# [PROMPT]
Rewrite all of the records below, changing "GUI agent" to "interface agent" wherever it occurs and leaving everything else as it is.

╭─ GIVEN DATA

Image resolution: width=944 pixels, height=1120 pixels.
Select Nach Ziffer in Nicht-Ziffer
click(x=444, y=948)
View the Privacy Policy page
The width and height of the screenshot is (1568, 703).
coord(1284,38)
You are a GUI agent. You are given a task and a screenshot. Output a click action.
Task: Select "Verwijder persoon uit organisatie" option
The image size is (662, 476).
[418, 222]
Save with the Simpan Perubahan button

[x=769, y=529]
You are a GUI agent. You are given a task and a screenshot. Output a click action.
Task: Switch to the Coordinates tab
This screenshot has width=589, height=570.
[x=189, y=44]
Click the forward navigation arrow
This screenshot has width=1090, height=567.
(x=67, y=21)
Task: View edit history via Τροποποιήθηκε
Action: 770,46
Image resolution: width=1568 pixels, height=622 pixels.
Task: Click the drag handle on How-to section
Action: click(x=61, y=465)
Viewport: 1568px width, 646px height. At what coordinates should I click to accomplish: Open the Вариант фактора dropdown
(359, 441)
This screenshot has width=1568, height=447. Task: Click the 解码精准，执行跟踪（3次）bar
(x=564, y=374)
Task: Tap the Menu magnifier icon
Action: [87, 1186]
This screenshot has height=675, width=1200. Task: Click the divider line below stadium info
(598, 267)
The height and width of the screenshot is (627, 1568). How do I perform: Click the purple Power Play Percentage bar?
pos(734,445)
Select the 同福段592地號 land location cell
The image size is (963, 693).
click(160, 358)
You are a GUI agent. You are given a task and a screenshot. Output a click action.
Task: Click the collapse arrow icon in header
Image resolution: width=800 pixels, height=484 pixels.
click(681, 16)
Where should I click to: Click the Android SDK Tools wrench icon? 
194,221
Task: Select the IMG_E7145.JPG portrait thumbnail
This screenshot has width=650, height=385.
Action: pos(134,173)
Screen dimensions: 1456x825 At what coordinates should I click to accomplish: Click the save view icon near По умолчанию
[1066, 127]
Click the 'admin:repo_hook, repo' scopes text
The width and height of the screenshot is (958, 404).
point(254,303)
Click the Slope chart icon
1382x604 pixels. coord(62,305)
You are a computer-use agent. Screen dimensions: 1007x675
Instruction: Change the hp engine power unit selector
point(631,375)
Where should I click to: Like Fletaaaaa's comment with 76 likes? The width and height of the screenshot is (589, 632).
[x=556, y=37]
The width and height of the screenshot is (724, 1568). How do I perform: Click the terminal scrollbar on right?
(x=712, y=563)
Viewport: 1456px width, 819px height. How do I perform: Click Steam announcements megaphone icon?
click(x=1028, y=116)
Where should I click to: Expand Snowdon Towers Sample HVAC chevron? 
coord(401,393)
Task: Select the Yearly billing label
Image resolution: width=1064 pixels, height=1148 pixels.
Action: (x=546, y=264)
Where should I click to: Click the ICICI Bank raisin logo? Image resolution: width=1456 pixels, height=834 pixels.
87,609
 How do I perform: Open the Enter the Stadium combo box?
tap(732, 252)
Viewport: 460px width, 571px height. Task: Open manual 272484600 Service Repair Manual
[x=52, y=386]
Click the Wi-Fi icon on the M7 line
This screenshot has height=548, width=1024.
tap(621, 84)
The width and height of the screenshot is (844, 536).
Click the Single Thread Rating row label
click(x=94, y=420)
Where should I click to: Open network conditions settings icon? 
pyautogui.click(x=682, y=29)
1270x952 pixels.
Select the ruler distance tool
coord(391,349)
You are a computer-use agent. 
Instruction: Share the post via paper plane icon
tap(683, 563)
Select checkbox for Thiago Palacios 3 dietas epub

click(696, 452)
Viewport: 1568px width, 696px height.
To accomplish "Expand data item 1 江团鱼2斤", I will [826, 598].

╰─

# [RESPONSE]
Image resolution: width=944 pixels, height=1120 pixels.
Select Nach Ziffer in Nicht-Ziffer
click(x=444, y=948)
View the Privacy Policy page
The width and height of the screenshot is (1568, 703).
coord(1284,38)
You are a interface agent. You are given a task and a screenshot. Output a click action.
Task: Select "Verwijder persoon uit organisatie" option
The image size is (662, 476).
[418, 222]
Save with the Simpan Perubahan button

[x=769, y=529]
You are a interface agent. You are given a task and a screenshot. Output a click action.
Task: Switch to the Coordinates tab
This screenshot has width=589, height=570.
[x=189, y=44]
Click the forward navigation arrow
This screenshot has width=1090, height=567.
(x=67, y=21)
Task: View edit history via Τροποποιήθηκε
Action: 770,46
Image resolution: width=1568 pixels, height=622 pixels.
Task: Click the drag handle on How-to section
Action: click(x=61, y=465)
Viewport: 1568px width, 646px height. At what coordinates should I click to accomplish: Open the Вариант фактора dropdown
(359, 441)
This screenshot has width=1568, height=447. Task: Click the 解码精准，执行跟踪（3次）bar
(x=564, y=374)
Task: Tap the Menu magnifier icon
Action: [87, 1186]
This screenshot has height=675, width=1200. Task: Click the divider line below stadium info
(598, 267)
The height and width of the screenshot is (627, 1568). How do I perform: Click the purple Power Play Percentage bar?
pos(734,445)
Select the 同福段592地號 land location cell
The image size is (963, 693).
click(160, 358)
You are a interface agent. You are given a task and a screenshot. Output a click action.
Task: Click the collapse arrow icon in header
Image resolution: width=800 pixels, height=484 pixels.
click(681, 16)
Where should I click to: Click the Android SDK Tools wrench icon? 
194,221
Task: Select the IMG_E7145.JPG portrait thumbnail
This screenshot has width=650, height=385.
Action: pos(134,173)
Screen dimensions: 1456x825 At what coordinates should I click to accomplish: Click the save view icon near По умолчанию
[1066, 127]
Click the 'admin:repo_hook, repo' scopes text
The width and height of the screenshot is (958, 404).
point(254,303)
Click the Slope chart icon
1382x604 pixels. coord(62,305)
You are a computer-use agent. Screen dimensions: 1007x675
Instruction: Change the hp engine power unit selector
point(631,375)
Where should I click to: Like Fletaaaaa's comment with 76 likes? The width and height of the screenshot is (589, 632).
[x=556, y=37]
The width and height of the screenshot is (724, 1568). How do I perform: Click the terminal scrollbar on right?
(x=712, y=563)
Viewport: 1456px width, 819px height. How do I perform: Click Steam announcements megaphone icon?
click(x=1028, y=116)
Where should I click to: Expand Snowdon Towers Sample HVAC chevron? 
coord(401,393)
Task: Select the Yearly billing label
Image resolution: width=1064 pixels, height=1148 pixels.
Action: (x=546, y=264)
Where should I click to: Click the ICICI Bank raisin logo? Image resolution: width=1456 pixels, height=834 pixels.
87,609
 How do I perform: Open the Enter the Stadium combo box?
tap(732, 252)
Viewport: 460px width, 571px height. Task: Open manual 272484600 Service Repair Manual
[x=52, y=386]
Click the Wi-Fi icon on the M7 line
This screenshot has height=548, width=1024.
tap(621, 84)
The width and height of the screenshot is (844, 536).
Click the Single Thread Rating row label
click(x=94, y=420)
Where should I click to: Open network conditions settings icon? 
pyautogui.click(x=682, y=29)
1270x952 pixels.
Select the ruler distance tool
coord(391,349)
You are a computer-use agent. 
Instruction: Share the post via paper plane icon
tap(683, 563)
Select checkbox for Thiago Palacios 3 dietas epub

click(696, 452)
Viewport: 1568px width, 696px height.
To accomplish "Expand data item 1 江团鱼2斤", I will [826, 598].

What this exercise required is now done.